Les enseignants peuvent demander des versions de ces carnets avec les corrigés et des conseils sur leur intégration dans les programmes courants en remplissant ce rapide sondage sur la façon dont les carnets sont utilisés.

Concepts clés

  • L'information quantique ne peut pas être copiée ni « clonée ».
  • On peut répéter le même processus de préparation pour créer un ensemble d'états quantiques tous identiques, ou presque.
  • Une clé de chiffrement/déchiffrement (un masque jetable) peut être partagée entre deux personnes à l'aide d'états quantiques.
  • Quand deux personnes choisissent aléatoirement une base de mesure, elles choisissent différemment la moitié du temps et doivent alors ignorer l'information de ces qubits.
  • Le choix aléatoire de la base de mesure garantit également qu'une espionne ne peut pas connaître l'état initial préparé et ne peut donc pas recréer l'état envoyé. Cela assure que l'écoute sera détectée.

Questions vrai/faux

  1. V/F Dans la distribution quantique de clés, les deux partenaires de communication mesurent chaque qubit dans la même base.
  2. V/F Une espionne qui intercepte de l'information quantique dans la QKD est empêchée par les lois de la nature de copier l'état quantique qu'elle intercepte.
  3. V/F Un masque jetable est une clé de chiffrement/déchiffrement de messages sécurisés dans laquelle un schéma de codage particulier n'est utilisé qu'une seule fois, pour une seule information (comme une seule lettre de l'alphabet).

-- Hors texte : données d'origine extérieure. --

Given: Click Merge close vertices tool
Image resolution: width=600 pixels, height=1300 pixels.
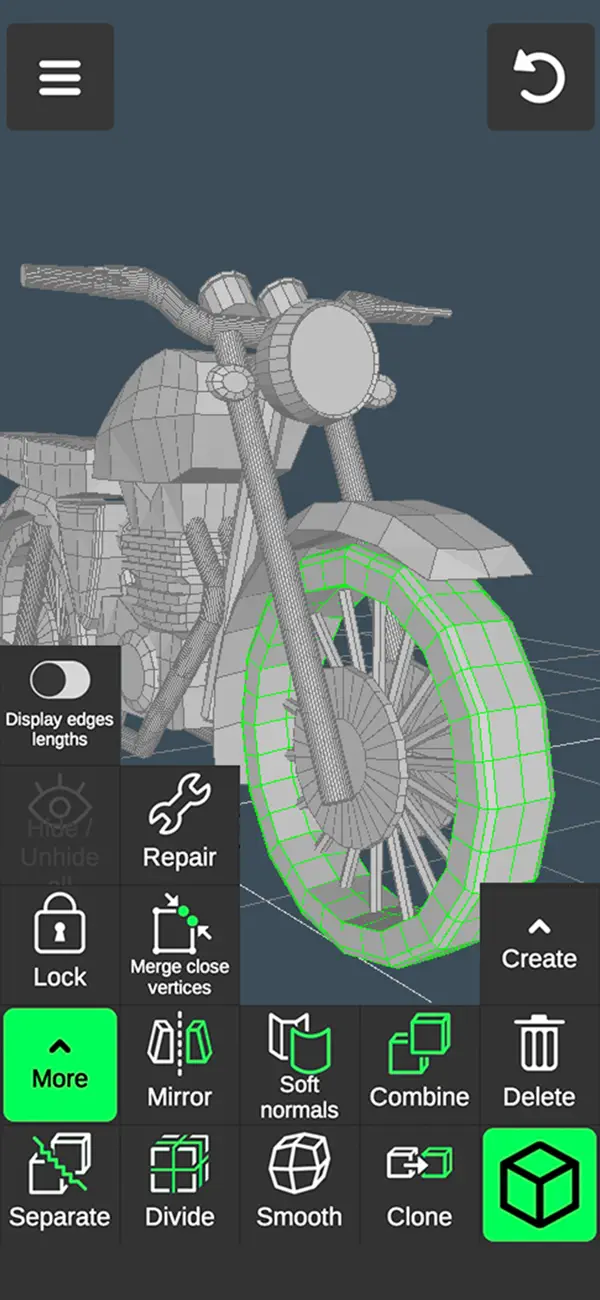Looking at the screenshot, I should (x=180, y=944).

Questions à choix multiple

  1. Sélectionne l'option qui complète le mieux la phrase suivante. Tel que décrit dans ce module, un masque jetable est un ensemble de clés de chiffrement/déchiffrement qui est utilisé...
  • a. Une seule fois pour une seule information, comme une seule lettre.
  • b. Une seule fois pour un seul message.
  • c. Une seule fois pour une période de temps définie, comme une journée.
  • d. Jusqu'à ce qu'il y ait une preuve d'écoute.
  1. Supposons qu'Alice et Bob choisissent leurs bases de mesure aléatoirement. Ils mesurent. Ensuite, ils partagent leurs bases de mesure et ne conservent que les bits d'information pour lesquels ils ont utilisé la même base. En dehors des fluctuations aléatoires, quel pourcentage approximatif de leurs qubits devrait produire des bits d'information utilisables ?
  • a. 100 %
  • b. 50 %
  • c. 25 %
  • d. 12,5 %
  • e. 0 %
  1. Après qu'Alice et Bob ont sélectionné les cas où ils ont utilisé les mêmes bases de mesure, quel pourcentage de ces bits d'information devrait correspondre, si le bruit quantique et les erreurs étaient négligeables ?
  • a. 100 %
  • b. 50 %
  • c. 25 %
  • d. 12,5 %
  • e. 0 %
  1. Supposons qu'Alice ait choisi ses bases de mesure aléatoirement. Ève choisit également ses bases aléatoirement et écoute (mesure). Elle envoie à Bob des états cohérents avec ses mesures. Alice et Bob comparent leurs choix de bases et ne conservent que les qubits mesurés/préparés par eux dans les mêmes bases. En dehors des fluctuations aléatoires, quel pourcentage approximatif de ces mesures de qubits conservées correspondront, selon Alice et Bob ?
  • a. 100 %
  • b. 75 %
  • c. 50 %
  • d. 25 %
  • e. 12,5 %
  • f. 0 %

Questions de discussion

  1. Supposons que tous les choix de bases soient aléatoires pour tous les participants : Alice, Bob et Ève. Supposons qu'après avoir écouté, Ève envoie à Bob un état préparé dans la même base que celle qu'elle a utilisée pour mesurer, et cohérent avec cette mesure. Convaincs tes partenaires que 12,5 % de tous les qubits initialisés par Alice produiront des désaccords de mesure entre Alice et Bob, indiquant une écoute (en ignorant les erreurs et le bruit quantiques). Indice 1 : Comme il n'y a pas de base privilégiée, si tu considères un seul choix initial pour Alice, le rapport pour ce choix devrait être le même que le rapport pour la somme de tous les choix. Indice 2 : Il peut ne pas suffire de compter le nombre de façons dont quelque chose peut se produire, car certains résultats peuvent survenir avec des probabilités différentes.